◆ **THE TASK**: Shift every coordinate in the answers by adding 5, and write out everything from the line containing "Where should I click to: Draw" down to the line containing "Action: (x=1023, y=74)", including both of those lines and the requests, but not the pictures. Don't include any of the other records.

◆ **RECORDS SUPPLIED**:
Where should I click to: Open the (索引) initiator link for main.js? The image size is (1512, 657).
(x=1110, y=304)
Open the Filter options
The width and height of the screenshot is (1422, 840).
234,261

--

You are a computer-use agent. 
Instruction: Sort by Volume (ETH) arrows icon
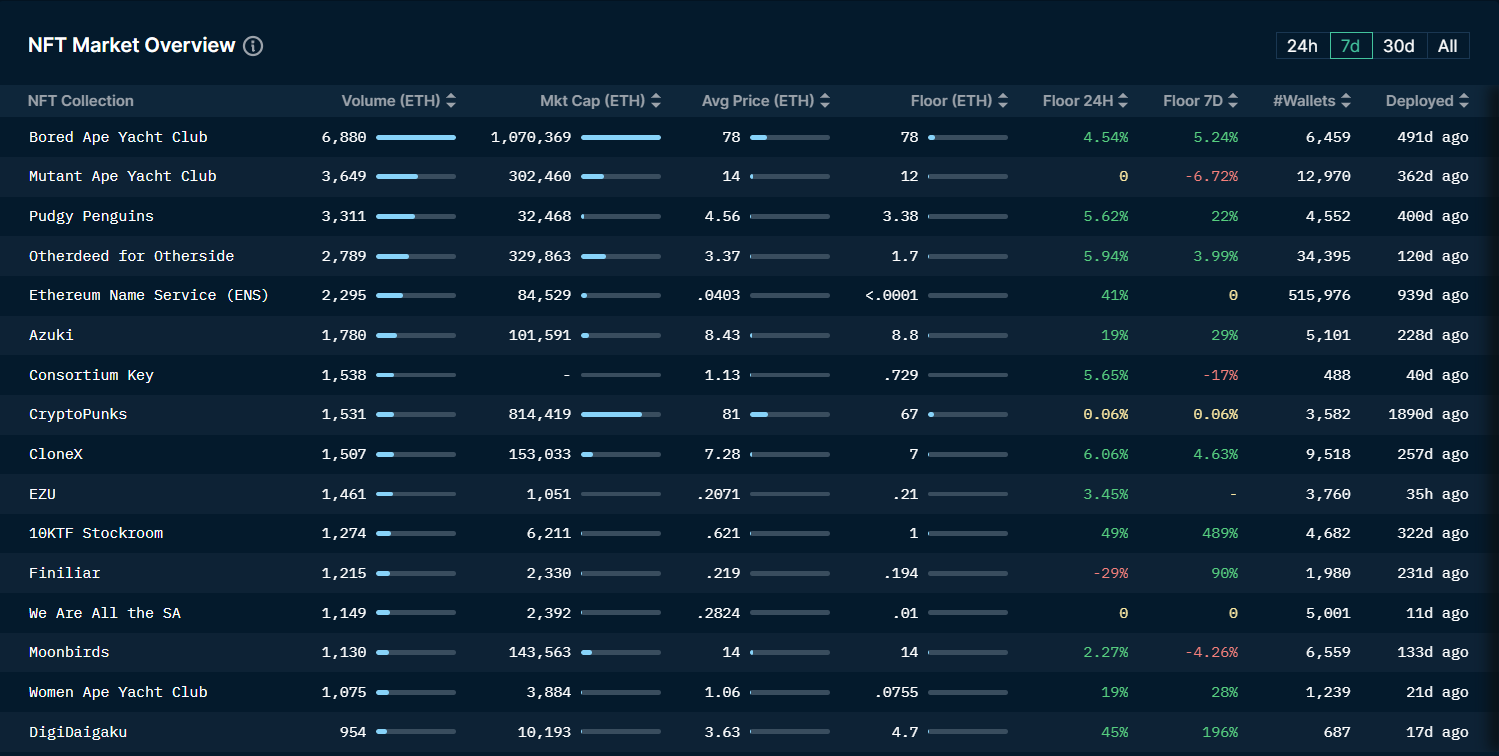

==

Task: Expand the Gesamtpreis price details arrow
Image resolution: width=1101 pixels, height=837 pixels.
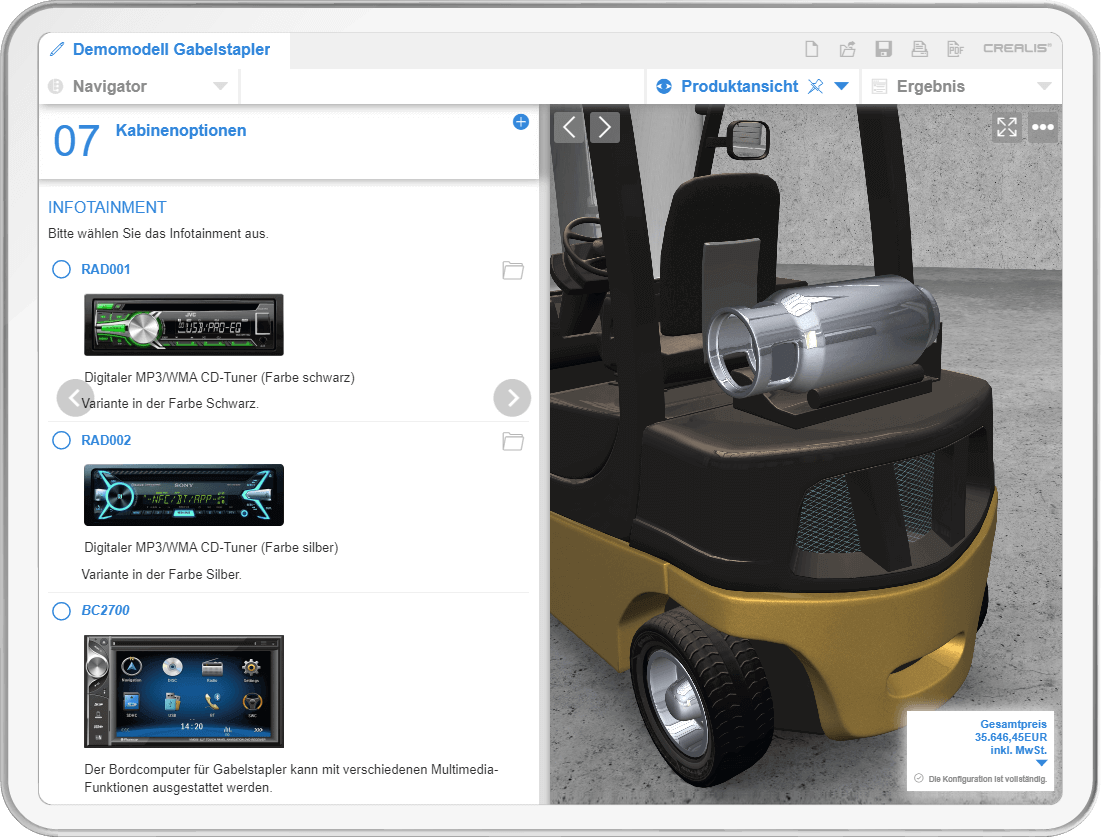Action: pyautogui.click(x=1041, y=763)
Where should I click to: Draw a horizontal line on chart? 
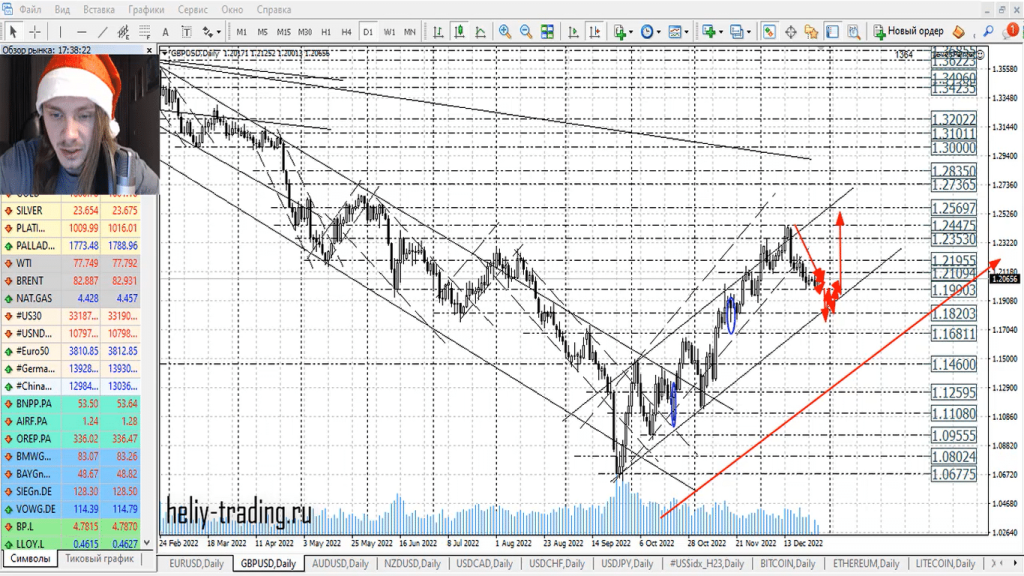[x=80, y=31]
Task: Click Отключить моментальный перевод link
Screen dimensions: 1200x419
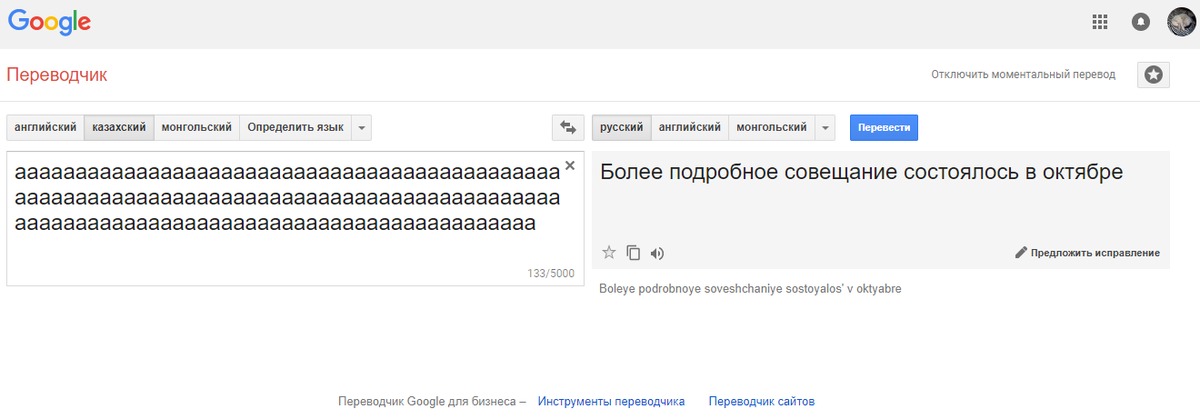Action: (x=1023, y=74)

◆ **RESULT FOR THIS TASK**:
Where should I click to: Draw a horizontal line on chart? 
[x=85, y=36]
Task: Click Отключить моментальный перевод link
Screen dimensions: 1200x419
Action: (x=1028, y=79)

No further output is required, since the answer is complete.